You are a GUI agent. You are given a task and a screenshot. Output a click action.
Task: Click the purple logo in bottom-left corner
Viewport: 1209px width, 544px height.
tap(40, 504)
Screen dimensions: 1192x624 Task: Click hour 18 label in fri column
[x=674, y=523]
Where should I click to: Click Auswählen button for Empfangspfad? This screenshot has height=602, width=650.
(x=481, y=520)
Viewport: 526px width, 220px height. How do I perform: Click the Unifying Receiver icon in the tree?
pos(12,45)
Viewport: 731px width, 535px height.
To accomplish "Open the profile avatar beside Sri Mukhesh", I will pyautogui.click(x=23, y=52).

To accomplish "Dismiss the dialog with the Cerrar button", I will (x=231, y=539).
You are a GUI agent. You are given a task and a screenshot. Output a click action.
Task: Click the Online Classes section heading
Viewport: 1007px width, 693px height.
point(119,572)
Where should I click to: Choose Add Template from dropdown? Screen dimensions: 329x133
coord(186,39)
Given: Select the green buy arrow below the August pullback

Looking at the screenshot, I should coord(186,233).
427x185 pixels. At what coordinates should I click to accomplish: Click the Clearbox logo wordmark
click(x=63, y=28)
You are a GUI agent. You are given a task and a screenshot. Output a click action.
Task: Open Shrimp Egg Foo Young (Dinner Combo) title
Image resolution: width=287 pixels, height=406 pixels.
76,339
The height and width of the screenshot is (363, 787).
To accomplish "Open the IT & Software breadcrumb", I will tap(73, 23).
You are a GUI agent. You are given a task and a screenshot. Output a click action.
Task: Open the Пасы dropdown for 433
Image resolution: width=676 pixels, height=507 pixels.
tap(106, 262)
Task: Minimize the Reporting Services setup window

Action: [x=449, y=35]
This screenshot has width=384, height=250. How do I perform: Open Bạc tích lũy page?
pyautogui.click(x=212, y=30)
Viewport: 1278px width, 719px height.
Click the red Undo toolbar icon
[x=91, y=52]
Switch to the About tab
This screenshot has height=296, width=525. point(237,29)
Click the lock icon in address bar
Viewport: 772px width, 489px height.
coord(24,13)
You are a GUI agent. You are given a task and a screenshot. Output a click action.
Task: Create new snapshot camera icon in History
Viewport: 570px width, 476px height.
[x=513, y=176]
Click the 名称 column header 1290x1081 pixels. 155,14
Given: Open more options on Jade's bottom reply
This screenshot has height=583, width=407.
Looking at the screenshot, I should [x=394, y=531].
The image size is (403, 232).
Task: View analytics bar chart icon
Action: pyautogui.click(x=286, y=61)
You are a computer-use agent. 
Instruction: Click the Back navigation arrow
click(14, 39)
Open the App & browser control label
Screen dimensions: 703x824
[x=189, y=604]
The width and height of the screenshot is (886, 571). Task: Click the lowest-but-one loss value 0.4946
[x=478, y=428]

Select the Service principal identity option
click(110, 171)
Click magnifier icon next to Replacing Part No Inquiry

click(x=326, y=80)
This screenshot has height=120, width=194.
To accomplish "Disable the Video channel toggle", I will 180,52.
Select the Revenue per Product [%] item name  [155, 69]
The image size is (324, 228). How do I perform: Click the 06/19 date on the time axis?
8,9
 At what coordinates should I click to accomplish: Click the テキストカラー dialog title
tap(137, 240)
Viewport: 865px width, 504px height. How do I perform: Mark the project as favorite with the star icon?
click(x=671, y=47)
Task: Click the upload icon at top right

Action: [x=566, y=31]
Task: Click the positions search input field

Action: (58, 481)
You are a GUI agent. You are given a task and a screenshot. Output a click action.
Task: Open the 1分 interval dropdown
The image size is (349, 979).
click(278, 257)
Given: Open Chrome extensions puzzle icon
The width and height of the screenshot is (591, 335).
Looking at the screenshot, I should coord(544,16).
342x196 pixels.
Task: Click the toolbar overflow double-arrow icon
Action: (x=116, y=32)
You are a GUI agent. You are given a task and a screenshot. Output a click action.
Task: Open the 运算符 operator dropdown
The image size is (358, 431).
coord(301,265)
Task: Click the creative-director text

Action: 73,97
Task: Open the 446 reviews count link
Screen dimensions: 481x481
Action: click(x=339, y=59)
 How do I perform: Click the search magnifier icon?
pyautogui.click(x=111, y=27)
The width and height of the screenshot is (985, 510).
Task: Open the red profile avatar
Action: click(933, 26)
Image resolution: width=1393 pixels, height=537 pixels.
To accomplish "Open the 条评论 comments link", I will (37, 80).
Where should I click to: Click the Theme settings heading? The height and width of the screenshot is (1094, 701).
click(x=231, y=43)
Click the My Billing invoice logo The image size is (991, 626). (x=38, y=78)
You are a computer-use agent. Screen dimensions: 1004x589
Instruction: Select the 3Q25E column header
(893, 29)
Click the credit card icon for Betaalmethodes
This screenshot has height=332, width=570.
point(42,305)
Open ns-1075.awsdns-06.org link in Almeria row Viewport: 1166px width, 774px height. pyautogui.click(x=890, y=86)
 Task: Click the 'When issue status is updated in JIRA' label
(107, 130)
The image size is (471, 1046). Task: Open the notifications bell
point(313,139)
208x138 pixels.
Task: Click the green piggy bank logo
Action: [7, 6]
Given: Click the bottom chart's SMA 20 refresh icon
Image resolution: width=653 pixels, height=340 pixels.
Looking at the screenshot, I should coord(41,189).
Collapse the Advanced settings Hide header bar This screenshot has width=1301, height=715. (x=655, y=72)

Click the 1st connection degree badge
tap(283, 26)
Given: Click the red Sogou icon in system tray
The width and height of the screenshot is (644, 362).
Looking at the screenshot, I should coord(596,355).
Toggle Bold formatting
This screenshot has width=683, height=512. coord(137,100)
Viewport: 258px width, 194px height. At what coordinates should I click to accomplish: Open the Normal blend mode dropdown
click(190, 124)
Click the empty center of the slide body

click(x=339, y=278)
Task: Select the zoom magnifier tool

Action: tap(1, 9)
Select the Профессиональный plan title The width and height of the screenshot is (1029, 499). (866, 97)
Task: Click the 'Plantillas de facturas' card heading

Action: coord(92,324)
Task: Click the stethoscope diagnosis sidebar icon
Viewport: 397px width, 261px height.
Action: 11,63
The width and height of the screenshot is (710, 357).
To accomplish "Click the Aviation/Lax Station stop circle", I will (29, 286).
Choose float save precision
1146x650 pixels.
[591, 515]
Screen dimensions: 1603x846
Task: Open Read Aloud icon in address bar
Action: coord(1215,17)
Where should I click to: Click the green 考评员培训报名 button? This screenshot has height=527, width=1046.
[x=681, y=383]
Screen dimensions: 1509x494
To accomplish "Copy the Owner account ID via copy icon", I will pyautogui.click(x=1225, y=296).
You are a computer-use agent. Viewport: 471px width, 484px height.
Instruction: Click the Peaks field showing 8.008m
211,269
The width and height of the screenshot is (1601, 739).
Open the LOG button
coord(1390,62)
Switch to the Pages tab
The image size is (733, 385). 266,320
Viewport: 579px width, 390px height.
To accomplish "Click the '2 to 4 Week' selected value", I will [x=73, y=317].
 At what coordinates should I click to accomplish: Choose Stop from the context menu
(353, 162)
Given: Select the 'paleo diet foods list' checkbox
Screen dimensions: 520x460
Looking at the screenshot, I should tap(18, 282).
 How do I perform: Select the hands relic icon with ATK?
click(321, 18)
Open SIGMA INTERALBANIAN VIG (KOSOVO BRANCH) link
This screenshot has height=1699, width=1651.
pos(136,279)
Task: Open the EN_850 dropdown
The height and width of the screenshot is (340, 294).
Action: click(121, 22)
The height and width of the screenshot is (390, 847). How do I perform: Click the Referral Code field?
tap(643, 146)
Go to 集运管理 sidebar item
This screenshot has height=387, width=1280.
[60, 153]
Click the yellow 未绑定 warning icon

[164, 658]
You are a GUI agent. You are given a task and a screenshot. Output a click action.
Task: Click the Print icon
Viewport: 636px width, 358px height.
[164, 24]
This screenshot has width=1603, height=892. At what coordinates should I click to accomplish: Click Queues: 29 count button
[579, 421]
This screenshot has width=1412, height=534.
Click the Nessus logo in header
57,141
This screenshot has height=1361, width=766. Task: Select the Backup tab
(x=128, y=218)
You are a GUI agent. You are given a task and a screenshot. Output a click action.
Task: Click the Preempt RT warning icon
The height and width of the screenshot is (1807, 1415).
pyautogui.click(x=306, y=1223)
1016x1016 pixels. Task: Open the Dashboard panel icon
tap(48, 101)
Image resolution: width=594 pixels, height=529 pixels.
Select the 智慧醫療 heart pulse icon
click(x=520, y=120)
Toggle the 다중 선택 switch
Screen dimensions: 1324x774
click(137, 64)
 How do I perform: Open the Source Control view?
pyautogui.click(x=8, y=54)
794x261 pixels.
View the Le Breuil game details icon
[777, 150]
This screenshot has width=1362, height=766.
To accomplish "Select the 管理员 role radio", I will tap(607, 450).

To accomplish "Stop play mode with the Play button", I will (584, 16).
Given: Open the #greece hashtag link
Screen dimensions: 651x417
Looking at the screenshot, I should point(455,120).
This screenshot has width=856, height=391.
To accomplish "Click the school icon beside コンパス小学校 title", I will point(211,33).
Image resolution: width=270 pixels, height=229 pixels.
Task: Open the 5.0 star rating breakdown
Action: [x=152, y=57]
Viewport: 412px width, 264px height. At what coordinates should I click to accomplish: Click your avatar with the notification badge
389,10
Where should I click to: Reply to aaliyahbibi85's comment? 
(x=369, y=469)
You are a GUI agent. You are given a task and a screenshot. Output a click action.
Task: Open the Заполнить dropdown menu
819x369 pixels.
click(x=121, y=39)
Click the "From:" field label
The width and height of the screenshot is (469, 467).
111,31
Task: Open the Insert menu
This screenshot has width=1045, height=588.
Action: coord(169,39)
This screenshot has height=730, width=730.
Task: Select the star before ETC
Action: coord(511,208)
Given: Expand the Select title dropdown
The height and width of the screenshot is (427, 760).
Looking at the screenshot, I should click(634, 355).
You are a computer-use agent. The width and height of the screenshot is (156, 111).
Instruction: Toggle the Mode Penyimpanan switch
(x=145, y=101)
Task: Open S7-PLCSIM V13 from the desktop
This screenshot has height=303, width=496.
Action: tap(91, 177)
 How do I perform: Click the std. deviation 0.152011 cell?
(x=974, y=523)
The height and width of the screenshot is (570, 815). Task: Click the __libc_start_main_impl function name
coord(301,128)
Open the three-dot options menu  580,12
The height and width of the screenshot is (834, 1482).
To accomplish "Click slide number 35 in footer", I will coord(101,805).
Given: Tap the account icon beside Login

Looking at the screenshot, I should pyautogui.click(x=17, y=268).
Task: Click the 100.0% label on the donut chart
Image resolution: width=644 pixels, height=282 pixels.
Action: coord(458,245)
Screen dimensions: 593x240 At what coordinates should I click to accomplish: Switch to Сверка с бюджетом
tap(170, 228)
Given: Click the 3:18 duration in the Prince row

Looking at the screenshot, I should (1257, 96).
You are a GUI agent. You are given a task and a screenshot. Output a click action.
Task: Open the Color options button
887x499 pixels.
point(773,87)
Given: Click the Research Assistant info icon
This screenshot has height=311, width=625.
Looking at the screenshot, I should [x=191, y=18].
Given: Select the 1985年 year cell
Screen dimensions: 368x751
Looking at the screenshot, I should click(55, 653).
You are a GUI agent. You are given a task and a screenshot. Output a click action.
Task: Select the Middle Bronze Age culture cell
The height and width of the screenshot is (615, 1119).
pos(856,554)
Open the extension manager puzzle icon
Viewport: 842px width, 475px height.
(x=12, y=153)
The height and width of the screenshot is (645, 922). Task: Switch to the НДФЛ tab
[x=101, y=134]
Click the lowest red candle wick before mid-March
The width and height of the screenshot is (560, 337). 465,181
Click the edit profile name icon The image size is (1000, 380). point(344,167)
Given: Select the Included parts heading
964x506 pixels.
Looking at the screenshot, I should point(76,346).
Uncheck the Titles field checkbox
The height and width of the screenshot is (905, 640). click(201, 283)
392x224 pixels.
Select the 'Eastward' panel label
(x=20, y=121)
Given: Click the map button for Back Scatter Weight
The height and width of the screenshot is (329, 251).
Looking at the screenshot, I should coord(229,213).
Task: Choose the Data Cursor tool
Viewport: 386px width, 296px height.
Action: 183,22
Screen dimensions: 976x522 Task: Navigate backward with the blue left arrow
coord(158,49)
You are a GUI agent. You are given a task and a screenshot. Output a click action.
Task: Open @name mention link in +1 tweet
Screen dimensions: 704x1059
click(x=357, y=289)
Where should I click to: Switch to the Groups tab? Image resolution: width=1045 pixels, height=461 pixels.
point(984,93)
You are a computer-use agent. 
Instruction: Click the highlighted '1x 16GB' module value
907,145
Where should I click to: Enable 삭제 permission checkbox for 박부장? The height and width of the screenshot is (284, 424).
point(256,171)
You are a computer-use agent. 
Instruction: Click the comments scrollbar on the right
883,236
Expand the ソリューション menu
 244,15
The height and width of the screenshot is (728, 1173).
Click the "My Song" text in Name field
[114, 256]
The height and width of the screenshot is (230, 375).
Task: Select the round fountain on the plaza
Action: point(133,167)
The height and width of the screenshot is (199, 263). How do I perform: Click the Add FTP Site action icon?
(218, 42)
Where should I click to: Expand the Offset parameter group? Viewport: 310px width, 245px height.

· · · · ·

» GIVEN REQUEST: Arrange the lines running from the one containing "Click magnifier icon" through the one containing "Select the Revenue" as a numbered list, leaving out blank lines.

» OUTPUT FOR THIS EXERCISE:
1. Click magnifier icon next to Replacing Part No Inquiry
2. click(x=326, y=80)
3. This screenshot has height=120, width=194.
4. To accomplish "Disable the Video channel toggle", I will 180,52.
5. Select the Revenue per Product [%] item name  [155, 69]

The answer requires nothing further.